My suggestion was to fix up the DT in OpenSBI itself. See
lib/utils/fdt/fdt_fixup.c in the OpenSBI source tree. There is also a
platform hook for this. Then OpenSBI passes the FDT to U-Boot, and
U-Boot passes it on to Linux. No SBI extension is needed in that case.

If you optionally want your U-Boot to support loading a replacement FDT
from disk, then ft_board_setup() would need to copy the reserved-memory
nodes from U-Boot's control FDT to the loaded FDT. But this logic is the
same for all reserved-memory nodes, including the one OpenSBI adds
already. U-Boot has some code for this copying which you could reuse.

Regards,
Samuel
  
Samuel Holland Nov. 29, 2022, 5:58 a.m. UTC | #13
On 11/26/22 15:09, Lad, Prabhakar wrote:
>>> +     if (!ax45mp_priv->l2c_base) {
>>> +             ret = -ENOMEM;
>>> +             goto l2c_err;
>>> +     }
>>> +
>>> +     ret = ax45mp_configure_l2_cache(np);
>>> +     if (ret)
>>> +             goto l2c_err;
>>> +
>>> +     ret = ax45mp_configure_pma_regions(np);
>>> +     if (ret)
>>> +             goto l2c_err;
>>> +
>>> +     static_branch_disable(&ax45mp_l2c_configured);
>>
>> Instead of enabling this before the probe function, and disabling it
>> afterward, just enable it once here, in the success case.
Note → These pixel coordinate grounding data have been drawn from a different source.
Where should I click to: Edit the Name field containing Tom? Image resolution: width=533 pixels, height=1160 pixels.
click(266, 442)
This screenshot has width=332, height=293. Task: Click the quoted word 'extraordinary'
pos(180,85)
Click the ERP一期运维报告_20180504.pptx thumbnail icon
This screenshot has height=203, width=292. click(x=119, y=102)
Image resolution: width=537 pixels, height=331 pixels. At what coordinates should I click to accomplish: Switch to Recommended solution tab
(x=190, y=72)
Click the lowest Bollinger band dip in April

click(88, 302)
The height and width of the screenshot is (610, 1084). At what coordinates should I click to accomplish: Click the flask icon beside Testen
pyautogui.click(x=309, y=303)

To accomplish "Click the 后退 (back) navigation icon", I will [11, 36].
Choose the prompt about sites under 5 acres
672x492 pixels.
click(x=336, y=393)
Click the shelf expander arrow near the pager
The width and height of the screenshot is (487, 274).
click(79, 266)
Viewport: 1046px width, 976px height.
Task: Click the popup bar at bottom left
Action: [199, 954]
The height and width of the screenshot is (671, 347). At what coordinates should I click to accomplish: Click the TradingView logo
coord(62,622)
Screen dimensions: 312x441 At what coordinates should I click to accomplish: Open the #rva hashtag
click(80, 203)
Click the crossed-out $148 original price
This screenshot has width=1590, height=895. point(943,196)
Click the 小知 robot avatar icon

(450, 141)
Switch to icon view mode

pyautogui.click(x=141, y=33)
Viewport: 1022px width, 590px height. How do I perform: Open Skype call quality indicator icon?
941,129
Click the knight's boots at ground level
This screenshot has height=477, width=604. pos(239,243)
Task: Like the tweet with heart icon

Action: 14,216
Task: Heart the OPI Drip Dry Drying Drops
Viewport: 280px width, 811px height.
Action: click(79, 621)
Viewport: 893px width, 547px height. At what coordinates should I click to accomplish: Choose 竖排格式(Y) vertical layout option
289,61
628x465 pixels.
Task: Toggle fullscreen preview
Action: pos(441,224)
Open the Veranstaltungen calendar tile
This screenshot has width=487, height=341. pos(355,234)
Then you can
>> drop the !ax45mp_priv check in the functions above.
>>
> I think I had tried it but static_branch_unlikely() was always returning true.

You use DEFINE_STATIC_KEY_FALSE above, so static_branch_unlikely()
should return false until you call static_branch_enable().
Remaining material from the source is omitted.